:: What needs to be done ::
Among the records that follow, set down only the lines from the one containing "Aadhaar Card Update" to the one containing "SBI KYC Form 2026 (92, 1790)", both included, exactly.

:: Records provided ::

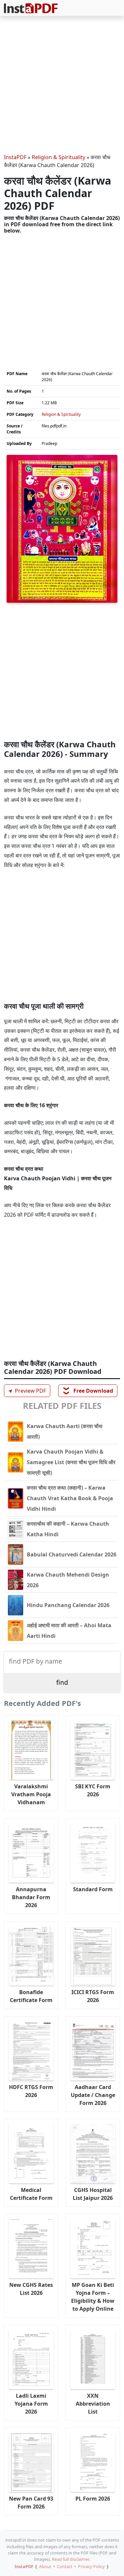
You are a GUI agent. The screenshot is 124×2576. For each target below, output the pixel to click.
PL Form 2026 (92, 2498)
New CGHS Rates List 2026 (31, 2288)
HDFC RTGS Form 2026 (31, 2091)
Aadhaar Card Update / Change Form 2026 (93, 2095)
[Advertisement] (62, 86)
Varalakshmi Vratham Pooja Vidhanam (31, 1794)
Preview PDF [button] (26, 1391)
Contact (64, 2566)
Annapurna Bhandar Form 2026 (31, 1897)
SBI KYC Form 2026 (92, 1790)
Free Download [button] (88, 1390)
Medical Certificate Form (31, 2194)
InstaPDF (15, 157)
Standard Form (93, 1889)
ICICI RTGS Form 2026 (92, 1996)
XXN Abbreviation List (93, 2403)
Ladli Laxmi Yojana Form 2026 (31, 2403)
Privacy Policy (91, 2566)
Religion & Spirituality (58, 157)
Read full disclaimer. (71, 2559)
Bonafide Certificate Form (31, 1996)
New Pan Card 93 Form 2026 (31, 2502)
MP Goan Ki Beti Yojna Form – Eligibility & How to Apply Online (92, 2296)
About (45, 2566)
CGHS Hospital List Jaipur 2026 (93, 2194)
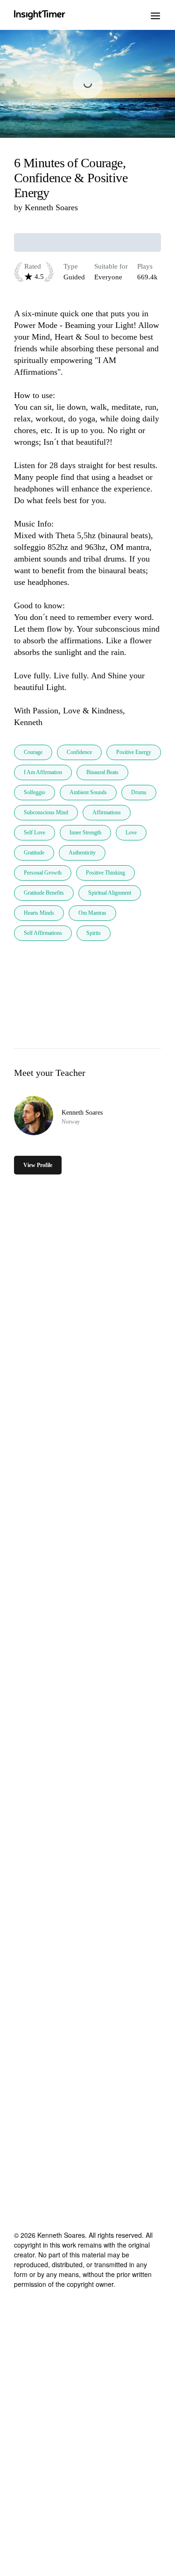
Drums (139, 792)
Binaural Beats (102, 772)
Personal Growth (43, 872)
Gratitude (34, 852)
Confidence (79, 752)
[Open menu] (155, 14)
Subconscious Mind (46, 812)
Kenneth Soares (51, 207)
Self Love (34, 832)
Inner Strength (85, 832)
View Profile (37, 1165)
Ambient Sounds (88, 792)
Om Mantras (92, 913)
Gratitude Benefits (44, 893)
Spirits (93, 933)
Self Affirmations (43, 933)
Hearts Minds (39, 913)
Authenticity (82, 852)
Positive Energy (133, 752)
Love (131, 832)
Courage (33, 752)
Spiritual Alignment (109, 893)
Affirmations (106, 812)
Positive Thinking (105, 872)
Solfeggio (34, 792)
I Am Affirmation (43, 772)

:: Completed task ::
Aadhaar Card Update / Change Form 2026 (93, 2095)
[Advertisement] (62, 86)
Varalakshmi Vratham Pooja Vidhanam (31, 1794)
Preview PDF [button] (26, 1391)
Contact (64, 2566)
Annapurna Bhandar Form 2026 (31, 1897)
SBI KYC Form 2026 (92, 1790)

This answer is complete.